Why SEAL is considered model-agnostic

As noted in Problem B.4, a watermarking scheme is considered model-agnostic if the distribution of the random seed (derived from the proposal model) is independent of the particular watermarked model. SEAL adheres to this definition and is therefore classified as model-agnostic.

Our definition aligns with Kuditipudi et al. (2023)'s original definition of model-agnosticity, where they defined as 'agnostic—it should be detectable without the language model and/or prompt'. The term "the language model" in their definition refers specifically to the watermarked model, not to any arbitrary language model. Consequently, a method is model-agnostic even if it utilizes another language model for watermark generation or detection.

SEAL's approach leverages another language model for this purpose because all language models are trained on human language distributions, which ensures reasonable similarity. This stems from the nature of the problem rather than an additional assumption: we aim to watermark outputs of language models, not arbitrary sequences.

Writing issues and theorem proofs

Thank you for your feedback. In the revision, we have changed the notation $\eta$ in the main body to avoid conflicts and we have updated the proof of Theorem C.2.

Adding a bias δ to the logits is in the maximal coupling step. This is clear as the "Bootstrapping efficiency with logits bias" paragraph is under Section 3.1.2: Maximal Coupling Construction. Thus, there is no inconsistency between the algorithm and figure.

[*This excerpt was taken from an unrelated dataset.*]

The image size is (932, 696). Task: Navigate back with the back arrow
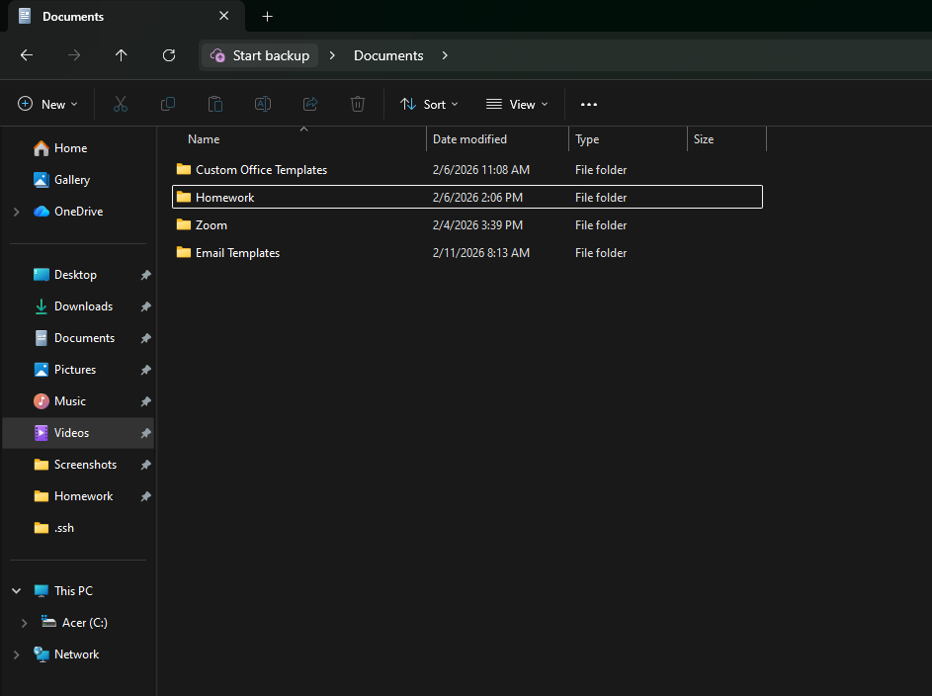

In line 812, $L_G$ has been defined in the step above: "Randomly partition $V$ into a green list $L_G$ of size $\gamma |V|$, and a red list $L_R$ of size $(1 - \gamma)|V|$."

Line 825: $C$ is the threshold for the z-test, as referenced in Eq. (2) of Kirchenbaur et al. (2023). We have clarified this parameter in the revision.

Thank you again for your constructive input. We hope these responses address your concerns and look forward to your further insights.